ISREAL: Israel has begun testing a COVID-19 vaccine prototype on rodents at its bio-chemical defence laboratory, a source said on Tuesday. Prime Minister Benjamin Netanyahu ordered the Israel Institute for Biological Research (IIBR), in rural Ness Ziona, to join the fight against the coronavirus pandemic on February 1, prompting an easing of its secrecy as it cooperates with civilian scientists and private firms.
In a statement, Netanyahu’s office said IIBR director Shmuel Shapira had informed him of “significant progress” in designing a vaccine prototype and that the institute “is now preparing a model for commencing an animal trial”.
Notably, the trials were already underway on rodents. The source declined to identify the kind of rodent.
The IIBR is widely assumed to have worked on biological and chemical arms projects. Israel neither confirms nor denies this.
IIBR chief innovation officer Eran Zahavy said last week that the institute had shifted its entire focus to the new coronavirus, with three groups trying to develop a vaccine against the COVID-19 disease it causes, and others researching potential treatments.
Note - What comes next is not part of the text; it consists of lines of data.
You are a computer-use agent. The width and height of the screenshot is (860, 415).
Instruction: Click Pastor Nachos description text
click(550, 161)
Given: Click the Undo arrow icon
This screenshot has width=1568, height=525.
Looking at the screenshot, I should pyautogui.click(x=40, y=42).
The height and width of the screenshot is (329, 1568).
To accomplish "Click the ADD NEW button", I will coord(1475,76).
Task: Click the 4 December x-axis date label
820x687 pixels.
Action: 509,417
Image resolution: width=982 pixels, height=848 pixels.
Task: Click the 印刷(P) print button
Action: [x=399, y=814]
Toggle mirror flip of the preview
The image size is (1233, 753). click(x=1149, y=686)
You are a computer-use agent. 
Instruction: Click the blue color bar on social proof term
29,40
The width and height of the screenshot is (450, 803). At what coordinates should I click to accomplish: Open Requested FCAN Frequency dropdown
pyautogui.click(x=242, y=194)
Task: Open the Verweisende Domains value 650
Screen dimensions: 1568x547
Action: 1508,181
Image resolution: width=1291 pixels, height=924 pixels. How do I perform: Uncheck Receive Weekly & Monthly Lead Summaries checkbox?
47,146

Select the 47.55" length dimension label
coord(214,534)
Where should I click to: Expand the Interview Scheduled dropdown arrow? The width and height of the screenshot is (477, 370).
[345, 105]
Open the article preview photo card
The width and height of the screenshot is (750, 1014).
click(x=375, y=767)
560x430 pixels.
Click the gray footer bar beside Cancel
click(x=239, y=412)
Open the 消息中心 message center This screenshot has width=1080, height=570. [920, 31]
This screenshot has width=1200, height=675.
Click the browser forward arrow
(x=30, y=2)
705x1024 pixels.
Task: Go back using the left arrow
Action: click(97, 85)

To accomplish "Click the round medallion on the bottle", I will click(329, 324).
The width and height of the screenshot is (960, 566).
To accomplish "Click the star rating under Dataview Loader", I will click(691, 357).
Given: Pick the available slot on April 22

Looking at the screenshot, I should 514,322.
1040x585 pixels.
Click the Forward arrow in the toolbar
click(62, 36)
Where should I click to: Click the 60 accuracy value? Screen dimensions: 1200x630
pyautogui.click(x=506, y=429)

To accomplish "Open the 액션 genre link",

“We are trying as much as we can to collaborate and have other ideas of other people,” he said at last week’s English-language online conference hosted by Jerusalem Venture Partners.
“But the facility of the lab is very crowded and very busy and very dangerous so it has to be very slow and very cautious.”
Israel has reported 4,473 cases of COVID-19 and 17 fatalities. Having tightened restrictions on public movement, Netanyahu is weighing a lockdown of parts of the country.